The Technology That Brought Down Medieval Castles and Changed the Middle Ages



This content originally appeared on Open Culture and was authored by Colin Marshall

Civilization moved past the use of castles long ago, but their imagery endures in popular culture. Even young children here in the twenty-twenties have an idea of what castles look like. But why do they look like that? Admittedly, that’s a bit of a trick question: the popular concept of castles tends to be inspired by medieval examples, but in historical fact, the design of castles changed substantially over time, albeit slowly at first. You can hear that process explained in the Get to the Point video above, which tells the story of “star forts,” the built response to the “technology that ended the Middle Ages.”

You may be familiar with the concept of “motte and bailey,” now most widely understood as a metaphor for a certain debate tactic irritatingly prevalent on the internet. But it actually refers to a style of castle constructed in Europe between the tenth and the thirteenth centuries, consisting of a fortified hilltop keep, or “motte,” with a less defensible walled courtyard, or “bailey,” below. In case of an attack, the battle could primarily take place down in the bailey, with retreats to the motte occurring when strategically necessary. The motte-and-bailey castle is a “great idea,” says the video’s narrator, provided “you don’t have cannons shooting at you.”

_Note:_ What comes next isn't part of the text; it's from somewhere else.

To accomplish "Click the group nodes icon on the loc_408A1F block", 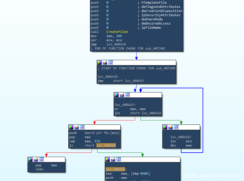I will pyautogui.click(x=128, y=95).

Castles, he explains, “were a reflection of armies at the time: build a big wall, keep the barbarians out.” But once the cannon came on the scene, those once-practically impervious stone walls became a serious liability. That was definitively proven in 1453, when “the Ottomans famously battered down the great walls of Constantinople with their cannons. That brought an end not only to the 1500-year-old Roman Empire, but also to the Middle Ages as an era entirely.” In response, castle architects added dirt slopes, or glacis, at the edges, as well as circular bastions to deflect cannon fire at the corners — which, inconveniently, created “dead zones” in which enemy soldiers could hide, protected from any defenses launched from within the castle.

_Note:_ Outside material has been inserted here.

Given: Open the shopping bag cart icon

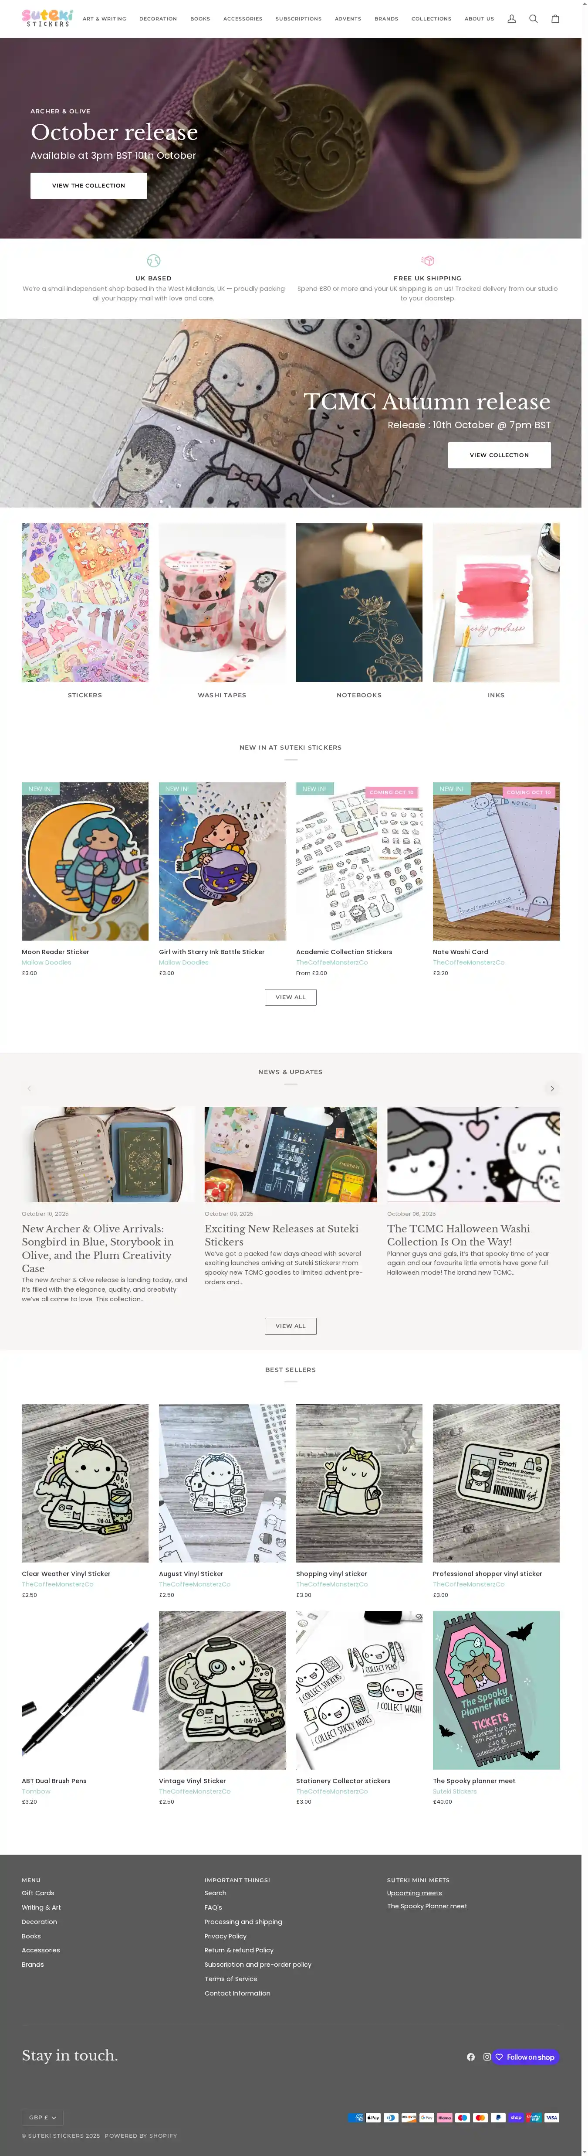Looking at the screenshot, I should coord(555,18).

The solution was to make the bastions triangular instead, and then to add further triangular structures between them. Seen from the side, castles became much lower and wider; from above, they grew ever pointier and more complex in shape. Sébastien Le Prestre, Marquis of Vauban, an army officer under Louis XIV, became the acknowledged master of this form, the trace italienne. You may not know his name, but his designs made France “literally impossible to invade.” For sheer beauty, however, it would be hard to top the plans for star forts to defend Florence in the fifteen-twenties by a multi-talented artist named Michelangelo. Perhaps you’ve heard of him?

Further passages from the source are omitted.